Switzerland’s Arpida says that its board of directors has approved a recently-announced set of cost-cutting measures as it gets to grips with a US regulatory panel’s rejection of the intravenous antibiotic iclaprim.

The Reinach-based firm’s workforce has been cut to 20 from 80 and a Phase II trial for iclaprim in pneumonia has been halted. Enrolment into an ongoing Phase III trial for onychomycosis (nail infections) has also been stopped. The heads of research (Sergio Lociuro) and development (Paul Hadvary) are leaving Arpida “by mutual agreement”.

These measures will reduce the firm’s monthly burn rate to around one million Swiss francs (about $875,000) per month from April onwards and Arpida expects to have 17 million francs in cash by the end of 2009.

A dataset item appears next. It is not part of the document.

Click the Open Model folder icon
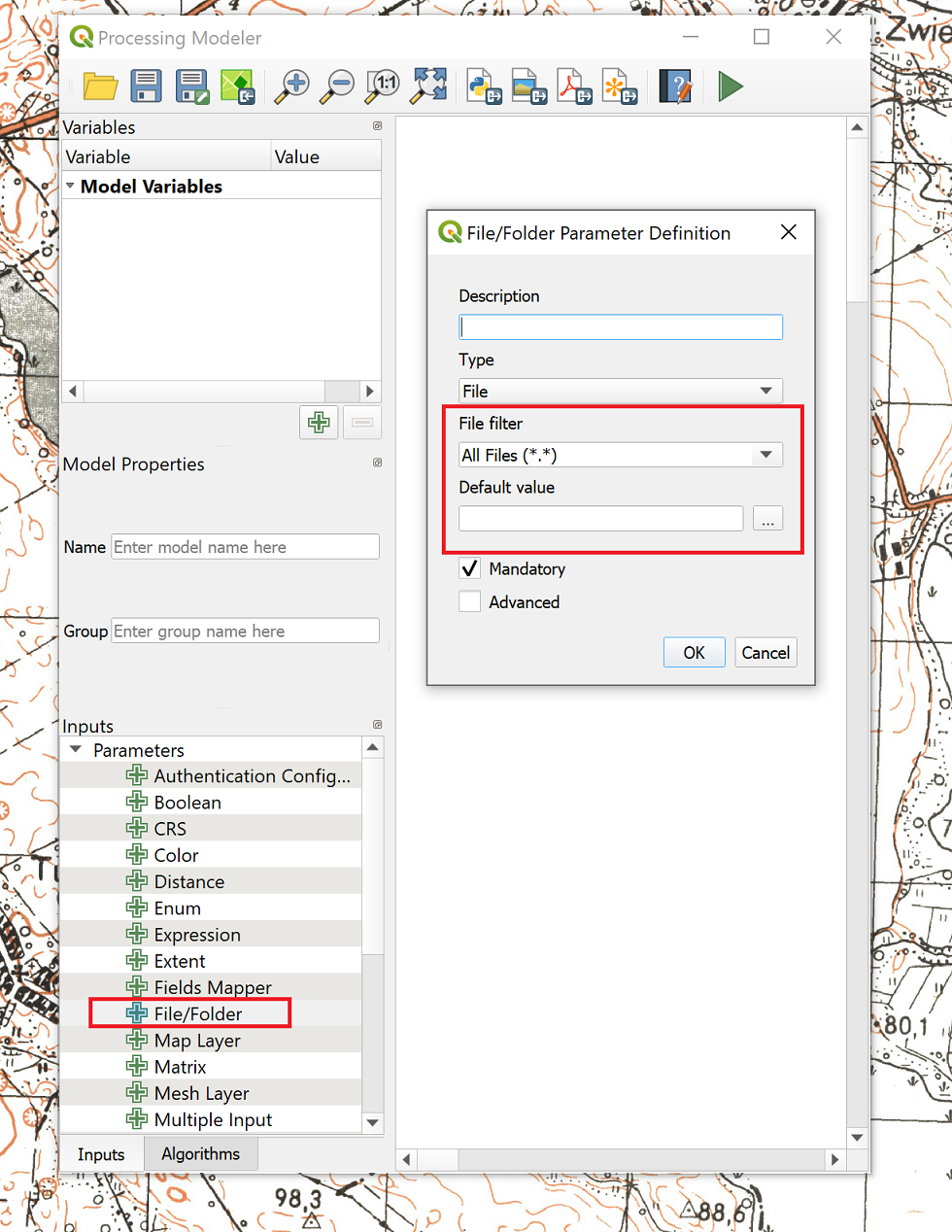The width and height of the screenshot is (952, 1232). point(100,86)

Arpida’s problems stem from a month or so ago when the US Food and Drug Administration’s Anti-infective Drugs Advisory Committee voted 17 to two against the approval of iclaprim, which had been filed for the treatment of patients with complicated skin infections, including those caused by methicillin-resistant Staphylococcus aureus (MRSA). “The situation that arose from the unexpected negative recommendation of the FDA’s advisory committee is calling for quick and resolute action”, chairman Andre Lamotte said, while chief executive Juergen Raths noted that “having to dismiss employees is very sad, yet unavoidable in order to buy time to consider and develop strategic options”.

He added that “with the new lean organisation we are ready for the challenges that we are facing.” They will involve getting the full response letter from the FDA and the report from the European Medicines Agency and after a “thorough analysis, including external expert advice”, Arpida will decide what to do with iclaprim.